*** Opening Material for this exercise ***
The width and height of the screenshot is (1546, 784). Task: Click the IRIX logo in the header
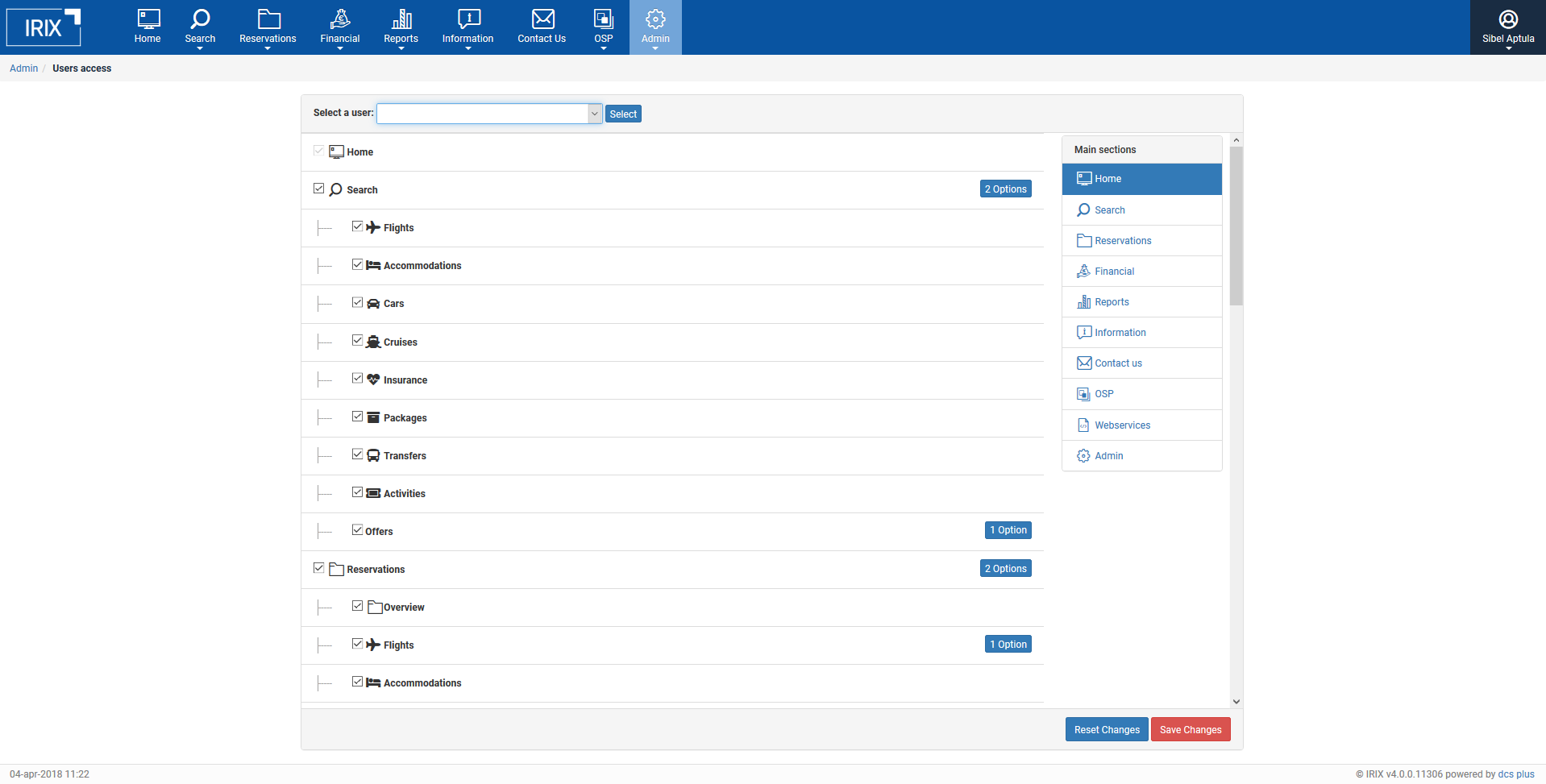(44, 27)
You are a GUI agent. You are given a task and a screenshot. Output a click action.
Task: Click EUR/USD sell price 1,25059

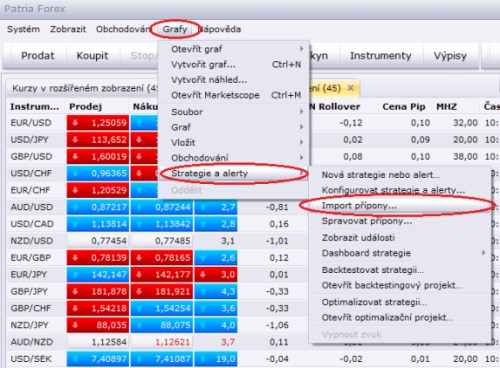tap(98, 123)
*** Closing Material for this exercise ***
Task
Each line above gets copied exactly; leave the pictures out.

Task result
The width and height of the screenshot is (1546, 784). Task: Click the IRIX logo in the header
(44, 27)
You are a GUI agent. You are given a task and a screenshot. Output a click action.
Task: Click EUR/USD sell price 1,25059

tap(98, 123)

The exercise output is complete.